Try to use another method by yourself!😊

In [None]:
# The second method to read the scv file from Github.😊

#import urllib.request as req
# The urllib.request provides a set of functions for opening URLs (Uniform Resource Locators) and retrieving their contents.

#url = 'https://raw.githubusercontent.com/Yokhong/CIVL4210/main/H3_housing_price_regression/kc_house_data.csv'
# We save the hyperlink of the data form Github.

#req.urlretrieve(url, "/content/kc_house_data.csv")
#The urllib.request.urlretrieve is used to download a file from a URL and save it to a local directory.

#file="kc_house_data.csv" # relative address (computing)
# Now, we can  see the scv file in the folder.

#df = pd.read_csv("kc_house_data.csv")
# And we copy the scv file from Colab's folder to random access memory (RAM).

## Check the data

Now we should get to know how the data is, what datatype using info function.

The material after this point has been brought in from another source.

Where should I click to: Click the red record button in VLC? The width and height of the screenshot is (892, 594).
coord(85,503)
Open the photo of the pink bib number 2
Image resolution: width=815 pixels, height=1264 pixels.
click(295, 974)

We observe that date is in 'object' format. To know the no of rows and columns we use shape function. Describe the dataframe to know the mean, minumum, maximum, standard deviation, percentiles.

Then plot graphs for visualization and then we do simple regression using 'bedrooms', multiple regression and polynomial regression.

In [None]:
df.info()
# df.info() is used to print a concise summary of a DataFrame.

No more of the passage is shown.